§ **What is being asked**
All of the records should come back exactly as written.

⁂

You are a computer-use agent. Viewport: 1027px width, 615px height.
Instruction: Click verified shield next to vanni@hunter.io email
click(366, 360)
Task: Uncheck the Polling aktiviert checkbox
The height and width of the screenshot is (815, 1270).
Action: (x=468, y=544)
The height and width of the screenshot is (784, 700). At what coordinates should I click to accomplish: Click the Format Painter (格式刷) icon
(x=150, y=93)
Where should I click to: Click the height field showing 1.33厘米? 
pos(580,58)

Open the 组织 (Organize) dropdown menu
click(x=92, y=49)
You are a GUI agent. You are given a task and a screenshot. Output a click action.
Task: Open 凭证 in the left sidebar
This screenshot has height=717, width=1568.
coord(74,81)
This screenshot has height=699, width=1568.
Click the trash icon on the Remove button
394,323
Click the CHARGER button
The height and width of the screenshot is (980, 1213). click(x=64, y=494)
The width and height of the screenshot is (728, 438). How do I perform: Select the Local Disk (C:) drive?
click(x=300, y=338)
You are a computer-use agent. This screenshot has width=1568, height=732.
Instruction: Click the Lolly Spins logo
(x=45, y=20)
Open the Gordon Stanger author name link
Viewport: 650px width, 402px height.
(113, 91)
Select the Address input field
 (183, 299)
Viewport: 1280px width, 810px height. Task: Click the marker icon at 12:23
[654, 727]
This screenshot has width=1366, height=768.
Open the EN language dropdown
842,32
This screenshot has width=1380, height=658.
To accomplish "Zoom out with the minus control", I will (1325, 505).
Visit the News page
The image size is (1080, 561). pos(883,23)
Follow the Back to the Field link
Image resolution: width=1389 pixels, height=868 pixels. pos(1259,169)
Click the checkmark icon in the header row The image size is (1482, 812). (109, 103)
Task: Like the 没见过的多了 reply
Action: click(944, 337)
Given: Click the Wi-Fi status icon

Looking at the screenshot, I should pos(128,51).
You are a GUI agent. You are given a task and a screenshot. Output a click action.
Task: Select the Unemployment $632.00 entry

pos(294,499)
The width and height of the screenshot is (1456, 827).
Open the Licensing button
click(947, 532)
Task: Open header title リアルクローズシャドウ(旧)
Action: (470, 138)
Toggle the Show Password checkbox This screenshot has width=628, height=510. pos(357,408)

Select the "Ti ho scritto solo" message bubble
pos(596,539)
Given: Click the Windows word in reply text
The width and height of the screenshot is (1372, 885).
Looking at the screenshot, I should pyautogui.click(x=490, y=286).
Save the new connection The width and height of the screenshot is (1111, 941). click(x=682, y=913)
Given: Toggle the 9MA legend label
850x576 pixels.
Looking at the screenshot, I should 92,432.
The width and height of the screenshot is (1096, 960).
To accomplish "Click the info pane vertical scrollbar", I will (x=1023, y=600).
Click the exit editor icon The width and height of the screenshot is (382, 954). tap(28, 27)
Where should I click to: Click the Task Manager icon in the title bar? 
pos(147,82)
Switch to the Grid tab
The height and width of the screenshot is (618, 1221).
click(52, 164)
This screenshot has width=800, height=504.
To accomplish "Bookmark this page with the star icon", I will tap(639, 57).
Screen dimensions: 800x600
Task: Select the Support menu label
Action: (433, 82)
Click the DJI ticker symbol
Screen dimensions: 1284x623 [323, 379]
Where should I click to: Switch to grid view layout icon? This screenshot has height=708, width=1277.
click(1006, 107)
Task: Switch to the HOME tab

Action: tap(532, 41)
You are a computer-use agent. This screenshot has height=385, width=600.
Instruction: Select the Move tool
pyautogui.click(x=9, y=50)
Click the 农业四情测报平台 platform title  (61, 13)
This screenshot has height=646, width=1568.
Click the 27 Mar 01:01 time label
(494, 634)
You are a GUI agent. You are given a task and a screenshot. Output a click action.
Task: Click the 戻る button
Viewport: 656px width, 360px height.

⁂

§ **Finished task**
You are a computer-use agent. Viewport: 1027px width, 615px height.
Instruction: Click verified shield next to vanni@hunter.io email
click(366, 360)
Task: Uncheck the Polling aktiviert checkbox
The height and width of the screenshot is (815, 1270).
Action: (x=468, y=544)
The height and width of the screenshot is (784, 700). At what coordinates should I click to accomplish: Click the Format Painter (格式刷) icon
(x=150, y=93)
Where should I click to: Click the height field showing 1.33厘米? 
pos(580,58)

Open the 组织 (Organize) dropdown menu
click(x=92, y=49)
You are a GUI agent. You are given a task and a screenshot. Output a click action.
Task: Open 凭证 in the left sidebar
This screenshot has height=717, width=1568.
coord(74,81)
This screenshot has height=699, width=1568.
Click the trash icon on the Remove button
394,323
Click the CHARGER button
The height and width of the screenshot is (980, 1213). click(x=64, y=494)
The width and height of the screenshot is (728, 438). How do I perform: Select the Local Disk (C:) drive?
click(x=300, y=338)
You are a computer-use agent. This screenshot has width=1568, height=732.
Instruction: Click the Lolly Spins logo
(x=45, y=20)
Open the Gordon Stanger author name link
Viewport: 650px width, 402px height.
(113, 91)
Select the Address input field
 (183, 299)
Viewport: 1280px width, 810px height. Task: Click the marker icon at 12:23
[654, 727]
This screenshot has width=1366, height=768.
Open the EN language dropdown
842,32
This screenshot has width=1380, height=658.
To accomplish "Zoom out with the minus control", I will (1325, 505).
Visit the News page
The image size is (1080, 561). pos(883,23)
Follow the Back to the Field link
Image resolution: width=1389 pixels, height=868 pixels. pos(1259,169)
Click the checkmark icon in the header row The image size is (1482, 812). (109, 103)
Task: Like the 没见过的多了 reply
Action: click(944, 337)
Given: Click the Wi-Fi status icon

Looking at the screenshot, I should pos(128,51).
You are a GUI agent. You are given a task and a screenshot. Output a click action.
Task: Select the Unemployment $632.00 entry

pos(294,499)
The width and height of the screenshot is (1456, 827).
Open the Licensing button
click(947, 532)
Task: Open header title リアルクローズシャドウ(旧)
Action: (470, 138)
Toggle the Show Password checkbox This screenshot has width=628, height=510. pos(357,408)

Select the "Ti ho scritto solo" message bubble
pos(596,539)
Given: Click the Windows word in reply text
The width and height of the screenshot is (1372, 885).
Looking at the screenshot, I should pyautogui.click(x=490, y=286).
Save the new connection The width and height of the screenshot is (1111, 941). click(x=682, y=913)
Given: Toggle the 9MA legend label
850x576 pixels.
Looking at the screenshot, I should 92,432.
The width and height of the screenshot is (1096, 960).
To accomplish "Click the info pane vertical scrollbar", I will (x=1023, y=600).
Click the exit editor icon The width and height of the screenshot is (382, 954). tap(28, 27)
Where should I click to: Click the Task Manager icon in the title bar? 
pos(147,82)
Switch to the Grid tab
The height and width of the screenshot is (618, 1221).
click(52, 164)
This screenshot has width=800, height=504.
To accomplish "Bookmark this page with the star icon", I will tap(639, 57).
Screen dimensions: 800x600
Task: Select the Support menu label
Action: (433, 82)
Click the DJI ticker symbol
Screen dimensions: 1284x623 [323, 379]
Where should I click to: Switch to grid view layout icon? This screenshot has height=708, width=1277.
click(1006, 107)
Task: Switch to the HOME tab

Action: tap(532, 41)
You are a computer-use agent. This screenshot has height=385, width=600.
Instruction: Select the Move tool
pyautogui.click(x=9, y=50)
Click the 农业四情测报平台 platform title  (61, 13)
This screenshot has height=646, width=1568.
Click the 27 Mar 01:01 time label
(494, 634)
You are a GUI agent. You are given a task and a screenshot. Output a click action.
Task: Click the 戻る button
Viewport: 656px width, 360px height.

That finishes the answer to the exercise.